*** Opening Exercise input ***

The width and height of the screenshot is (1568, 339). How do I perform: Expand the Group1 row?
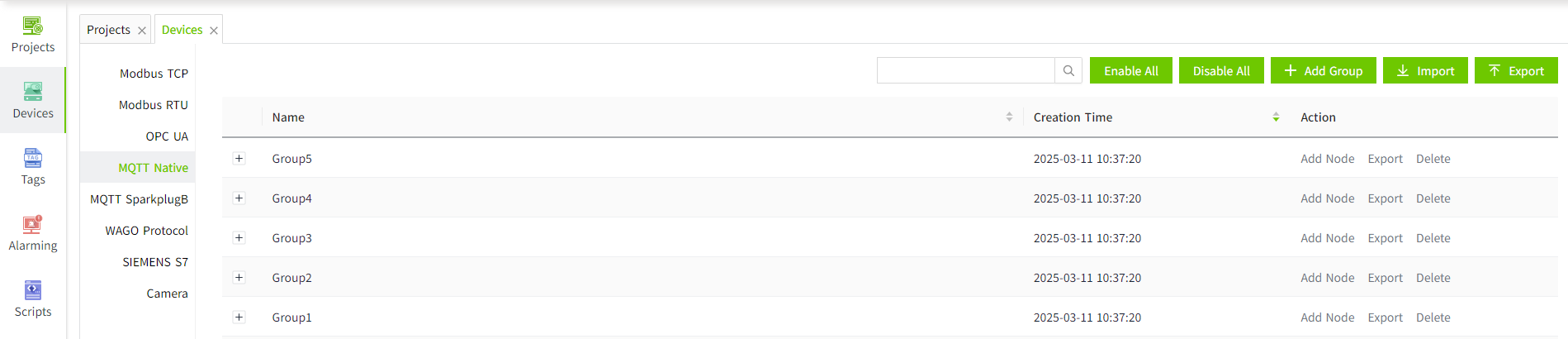239,318
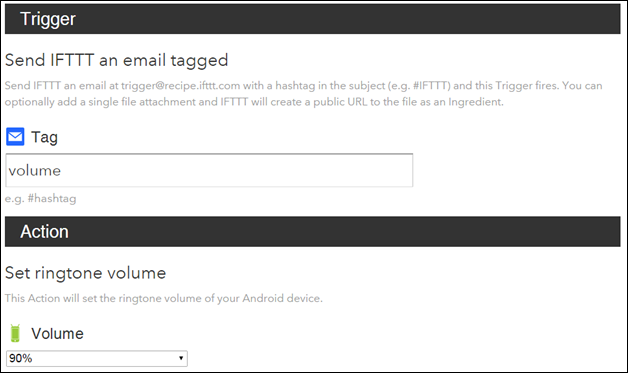628x373 pixels.
Task: Focus the Tag input field containing volume
Action: (x=209, y=170)
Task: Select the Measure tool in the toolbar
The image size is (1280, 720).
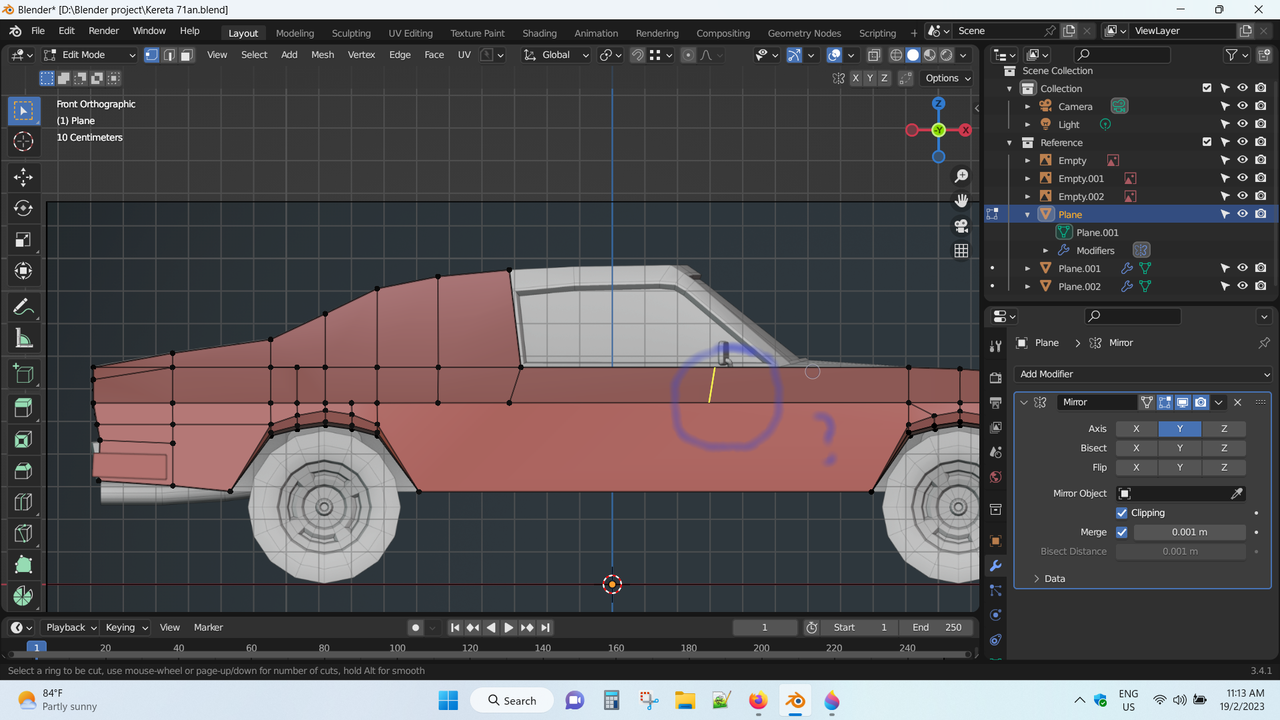Action: (24, 338)
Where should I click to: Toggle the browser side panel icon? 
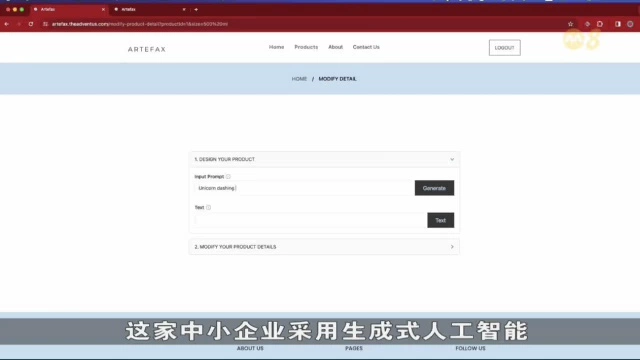pos(618,24)
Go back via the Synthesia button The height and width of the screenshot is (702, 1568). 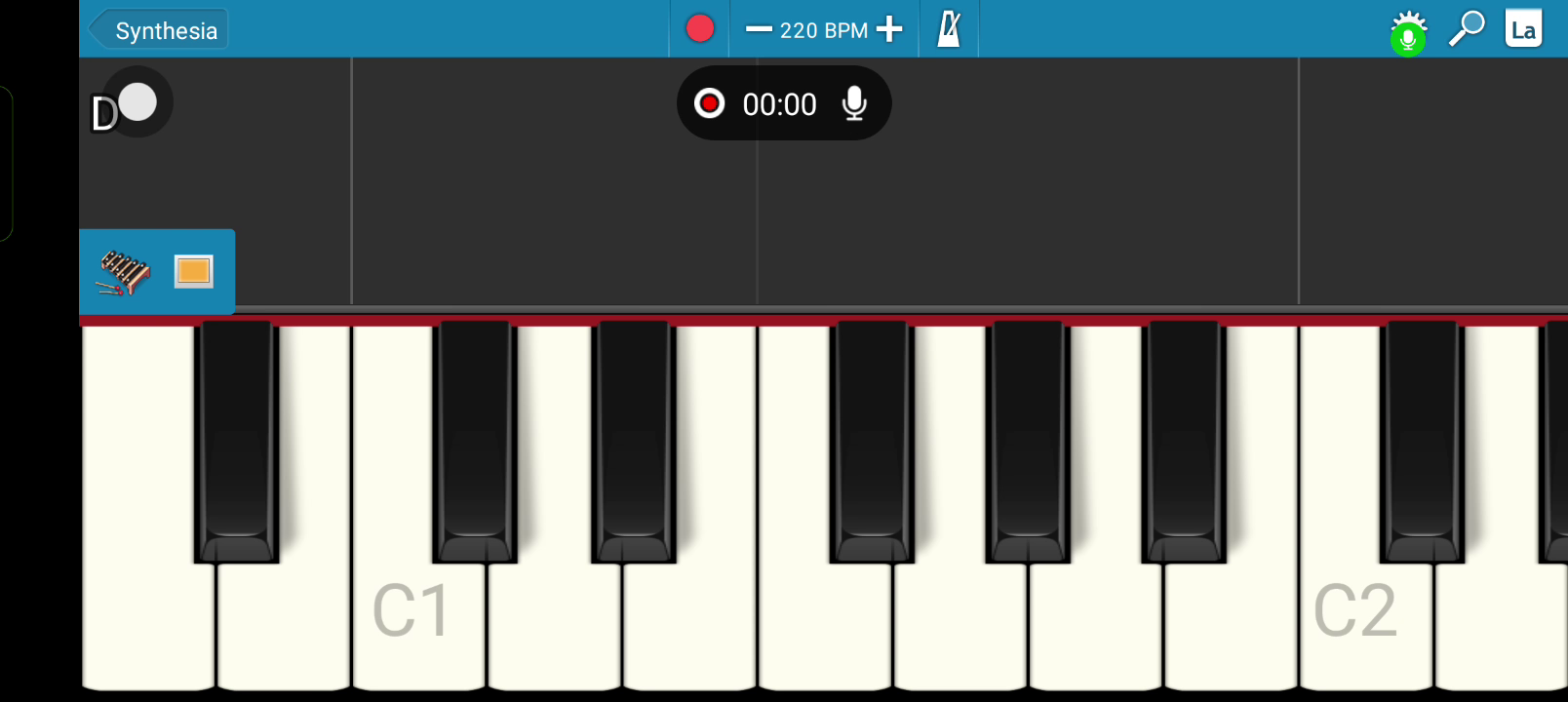coord(158,29)
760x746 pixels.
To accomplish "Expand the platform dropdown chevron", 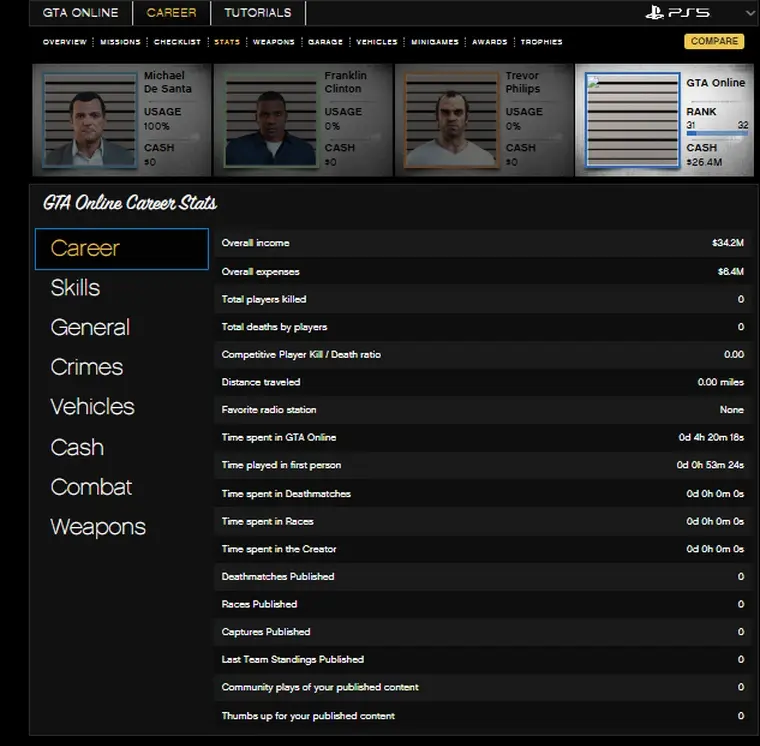I will 750,13.
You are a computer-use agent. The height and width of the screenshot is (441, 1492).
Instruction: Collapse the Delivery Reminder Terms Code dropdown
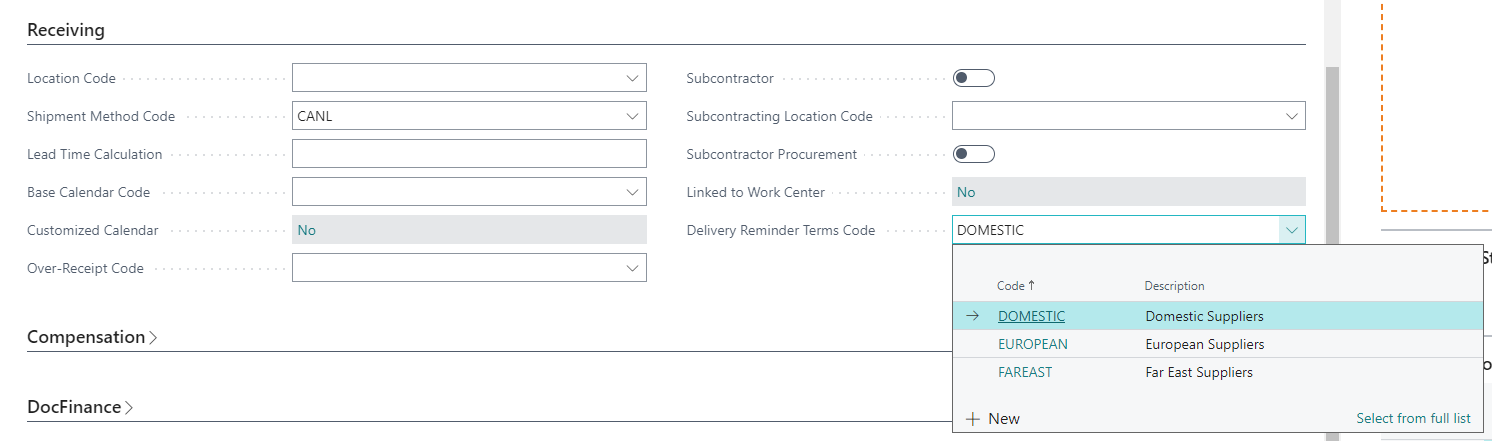click(x=1291, y=230)
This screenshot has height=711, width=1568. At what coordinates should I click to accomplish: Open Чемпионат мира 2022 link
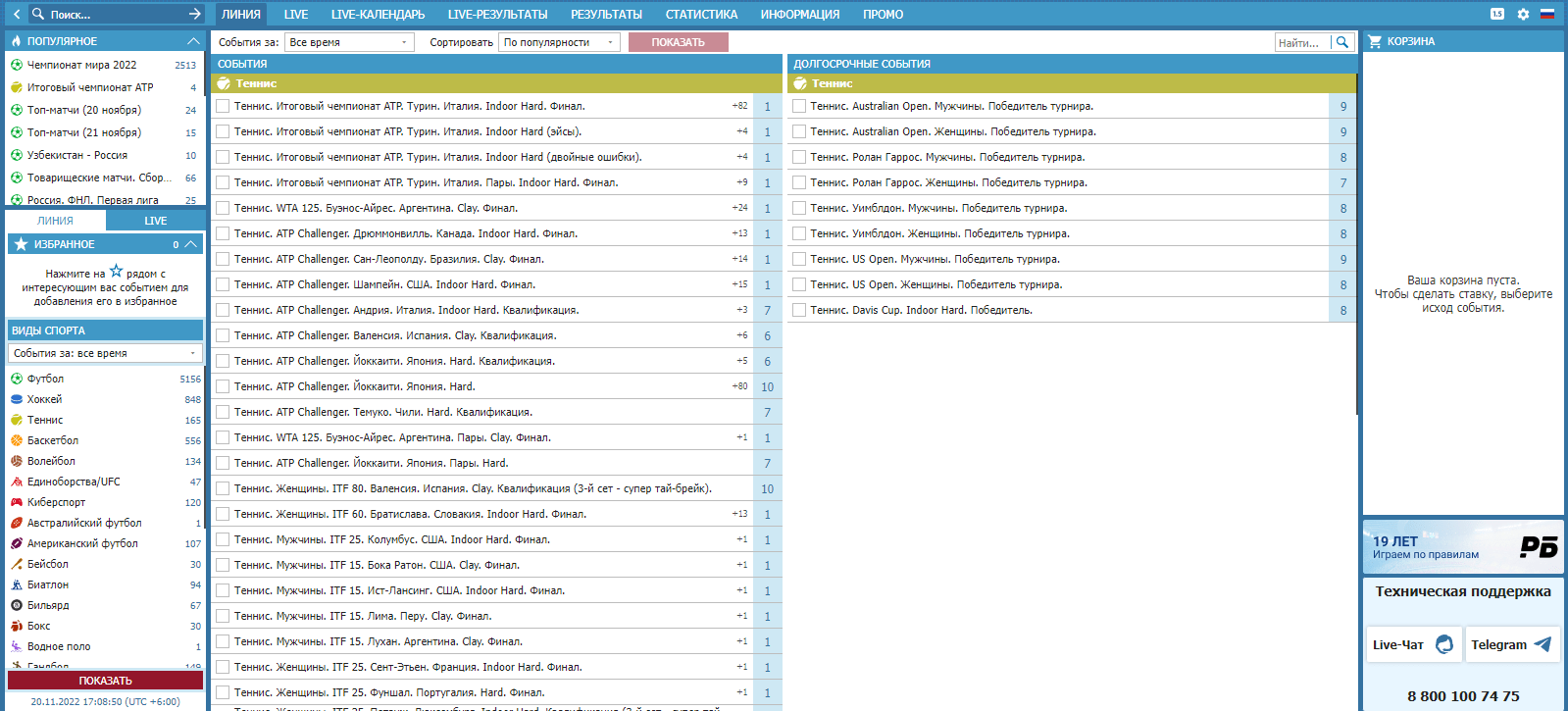tap(82, 65)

*** Closing Exercise input ***

### Your objective
Please return exactly the lines above, from where the listing starts to the line holding "Task: Select the Measure tool in the toolbar", inclusive, with the pictures omitted.

### Answer to this problem
The width and height of the screenshot is (1568, 339). How do I perform: Expand the Group1 row?
239,318
628x373 pixels.
Task: Focus the Tag input field containing volume
Action: (x=209, y=170)
Task: Select the Measure tool in the toolbar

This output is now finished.